Development of normal tissue damage in the rat subsequent to thoracic irradiation and prior treatment with cancer chemotherapeutic agents.

The effect of combined modalities (radiotherapy-chemotherapy) on the development of long-term normal tissue damage was investigated in rats. Animals received single I.P. injections of Hank's balanced saline solution, adriamycin (ADR, 1.0 mg/kg), bleomycin (BLM, 10 units/kg), or dihydroxyanthraquinone (DHAQ, 3.0 mg/kg); and/or irradiation of the chest with 25 MV x-rays (12 Gy) at 0, 43, 93, or 199 days after drug treatment.

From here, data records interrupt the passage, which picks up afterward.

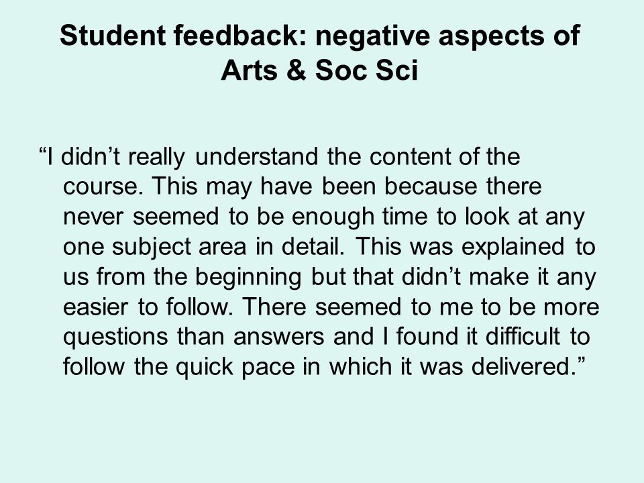Click the word 'questions' in the quote
Viewport: 644px width, 483px height.
click(115, 337)
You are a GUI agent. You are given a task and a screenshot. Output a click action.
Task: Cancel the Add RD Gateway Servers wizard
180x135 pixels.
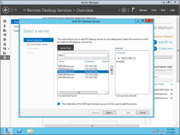143,113
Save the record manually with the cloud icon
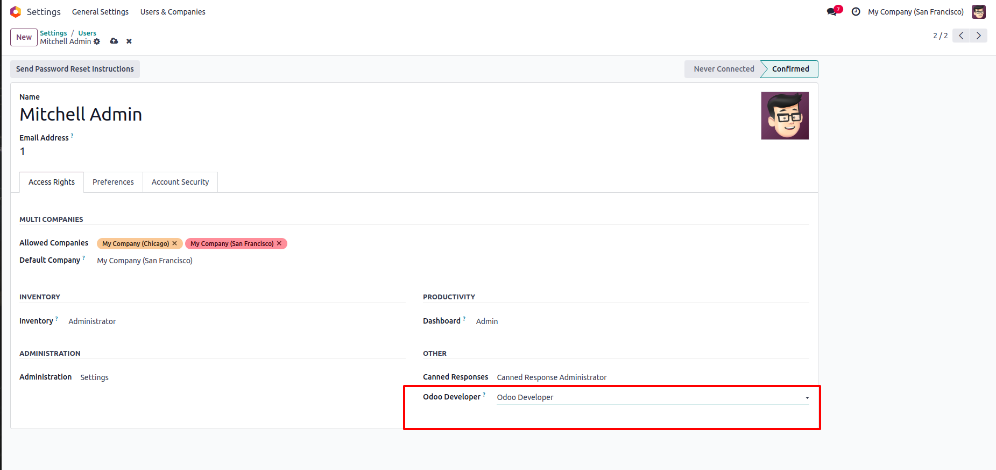This screenshot has height=470, width=996. pyautogui.click(x=114, y=41)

Only animals treated with DHAQ displayed appreciable toxicity, with more animals dying at less than 200 days when radiation was added at 0 or 43 days. Although animals treated with BLM or radiation exhibited evidence of lung damage (histologically by 199 days and radiographically by 300 days), their survival was not compromised. The simultaneous administration of x-ray and BLM produced enhanced effects as compared to either agent alone. These results demonstrate an enhancement of normal tissue damage by combined treatment with radiation and chemotherapeutic agents, not only for acute toxicity but also for long-term effects. This damage was ultimately expressed as alteration of lung structure (histologically and radiographically) in the case of BLM, and as animal lethality in the case of DHAQ. In addition, there was a reduction in the degree of enhancement observed as a function of the separation in time between treatment with chemotherapeutic agents and subsequent irradiation. These factors should be considered when combined modality therapy is used for treatment of cancer in the thoracic region.